South Korea to resume U.S. beef imports
South Korea said on Friday it would end its effective ban on U.S. beef imports, once worth about $850 million annually, which should ease tensions in a trade dispute.
South Korea, which was the third-largest overseas market for U.S. beef, effectively blocked U.S. imports in early August by suspending quarantine inspections after finding a prohibited spinal column in a beef shipment.
The decision to resume imports came after South Korea received assurances from the United States on safety inspections.
We have decided to resume quarantine inspections as of August 27 as Washington ensured the safety of beef and promised to tighten its export procedures, Lee Sang-kil, head of the agriculture ministry's livestock bureau, told reporters on Friday.
A total of 6,800 tonnes of beef sitting in South Korea's warehouses will reach store shelves again after an inspection, the ministry said.
Seoul, however, will block imports from the plant owned by Cargill that shipped the spinal material and will keep a ban on four other packers which shipped parts deemed by Seoul as risky, the ministry said.
South Korea will keep accepting beef imports from the other 30 U.S. beef processing plants authorized by the country, Lee said.
U.S. beef returned to South Korean stores shelves in July, when South Korea ended a 3-1/2-year ban last month on U.S. beef by allowing boneless U.S. beef from cattle under 30 months old.
The ban had been imposed after a 2003 outbreak of mad cow disease in the United States.
The country also said it would resume a review on the safety of U.S. bone-in beef, which had been suspended after it found the spinal column in a shipment.
Seoul had expected to open the market wider to include U.S. beef on the bone by September.
We will restart the review, but we are not sure when bone-in beef will enter the South Korean market, Lee added.

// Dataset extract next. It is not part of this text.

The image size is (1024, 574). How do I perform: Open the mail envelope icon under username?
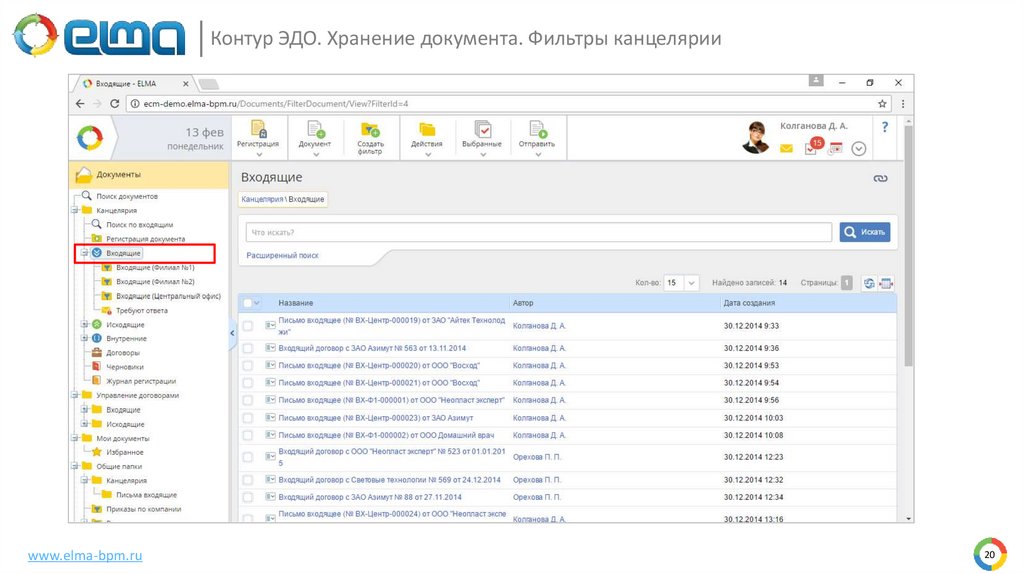click(x=786, y=149)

The United States asked South Korea to fully open its market to U.S. beef after the World Organization for Animal Health (OIE) in May gave the United States a controlled risk status for beef safety.
Beef with ribs, used in a popular Korean dish, made up a hefty portion of the 199,000 tonnes of U.S. meat imported into South Korea in 2003.
South Korea's ban on U.S. beef also has been one of the thorniest economic issues between Seoul and Washington.
U.S. lawmakers have said they may not approve a sweeping bilateral trade deal struck in April, the biggest for Washington in about 15 years, if Seoul does not completely open its market to U.S. beef.